When I got my new car, however, I made a solemn pledge, both to myself and fellow travellers on the road: never would I fall prey to the Curse of the Automatic Ankle.

People who have driven nothing but automatic-transmission vehicles all their lives tend towards a truly aggravating behavioral trait on the road. Without getting into a lot of technical mumbo-jumbo—which I probably don’t understand anyway—the key feature of an automatic transmission is that you do not need to disengage and re-engage the clutch in order to shift gears. In fact, there is no clutch; a device called a torque convertor handles the transition from one gear to another. Since there is no clutch, a driver with an automatic-transmission car does not need to concern him/herself with the revolutions-per-minute (RPM) of the engine, in order to decide when to shift gears.

The upshot of all this is that drivers of automatic-transmission cars can accelerate as s-l-o-w-l-y as they like, and often do. This is what I call the Curse of the Automatic Ankle.

You know the situation: the nonagenarian behind the wheel of the Crown Victoria in front of you at the traffic light, who, as the light turns green, accelerates at a glacial one-mile-per-hour-per-hour. Civilizations collapse and stars go out in the time it takes for these people to get up to 25 MPH. Meanwhile, drivers with manual transmissions unfortunate enough to be stuck behind them are lugging and jerking and bouncing along. Their vehicle cannot accelerate slowly enough with first gear engaged to keep from overtaking the ‘Vic, so they have to throw in the clutch again, or else risk stalling their engine. Lather, rinse, repeat, until the old guy finally gets up to a first-gear-friendly speed or a passing lane becomes available.
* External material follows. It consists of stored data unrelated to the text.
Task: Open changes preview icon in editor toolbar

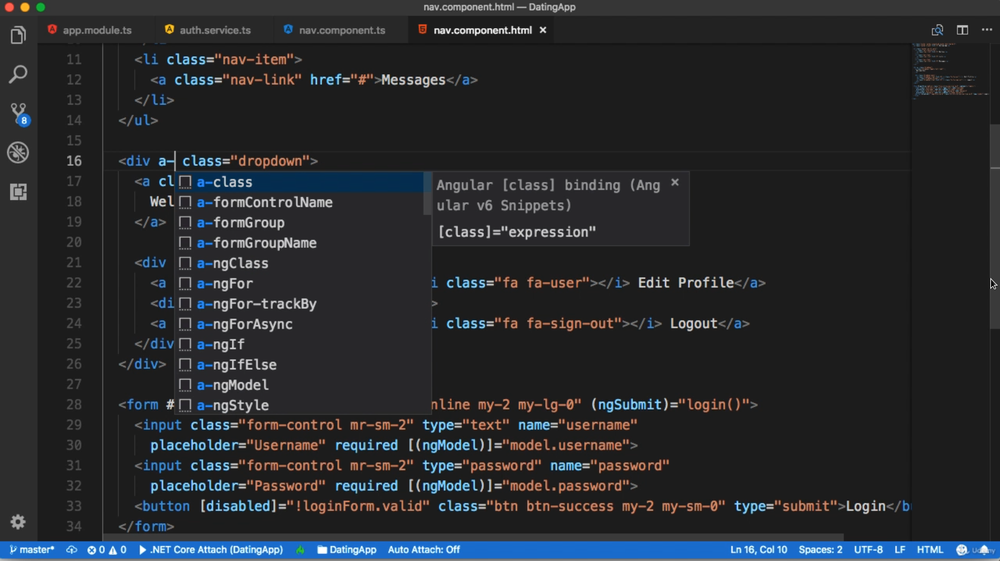Action: click(937, 30)
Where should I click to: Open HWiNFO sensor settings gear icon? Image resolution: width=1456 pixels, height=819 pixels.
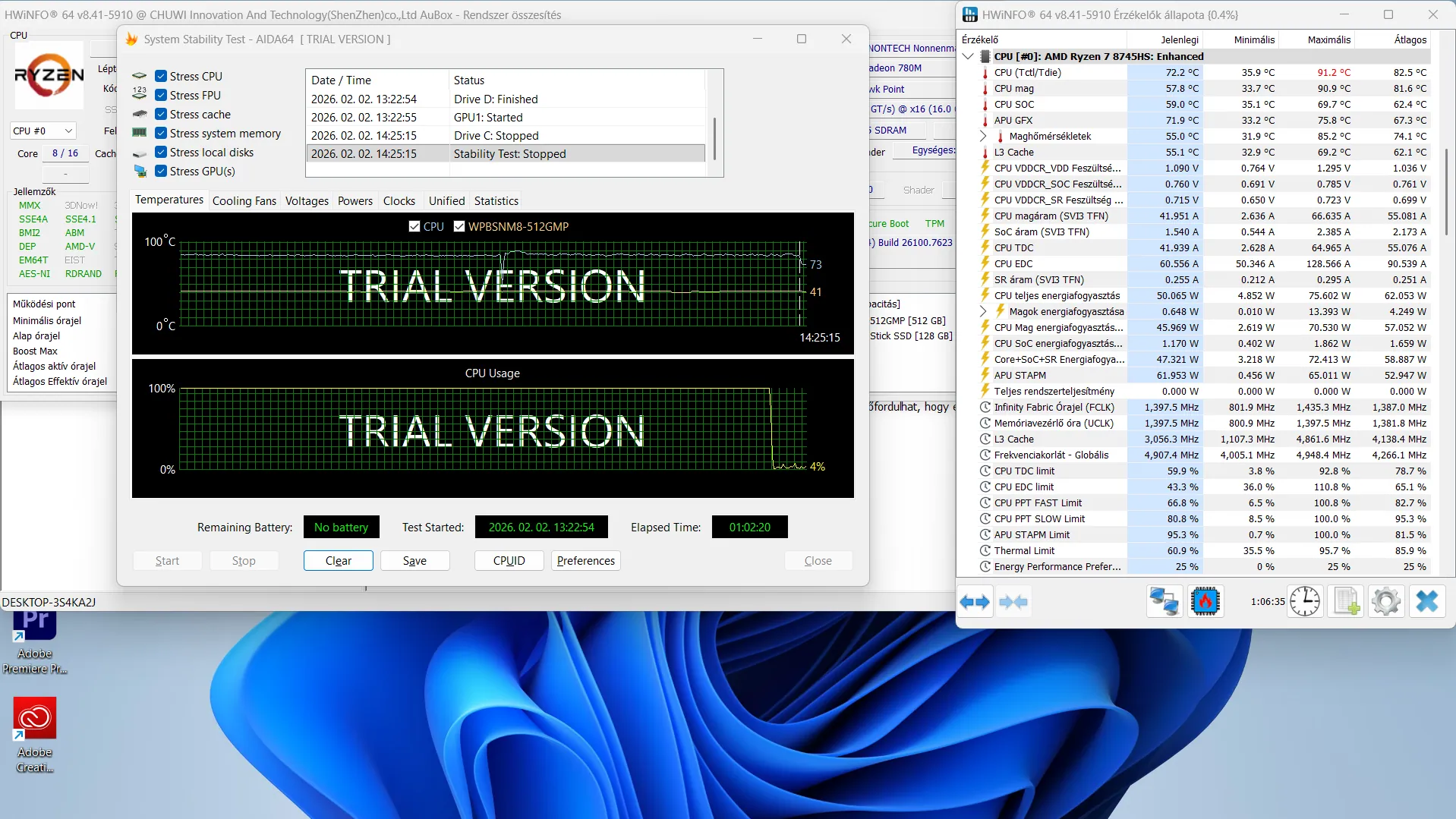tap(1386, 602)
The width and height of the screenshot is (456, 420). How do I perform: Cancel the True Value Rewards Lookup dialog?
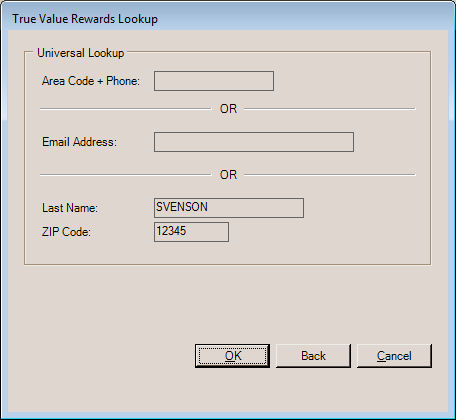394,356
In the case of the latter, those drivers of lesser age or maturity tend to indulge in rapid—even dangerous—acceleration, socially unacceptable digital sempahore, or quite possibly both.

In the off-chance that someone who suffers this malady may be reading this, please take note: those drivers who peel back the pavement as they screech around you at the nearest opportunity may be assholes, but they also have a valid point. They don’t merely want to accelerate faster than you care to; the vagaries of physics dictate that they need to accelerate faster than you care to. Modern automotive technology requires a car with a manual transmission to accelerate in real—rather than geological—time. Please bear this in mind when you take to the road.

This has been a public service announcement.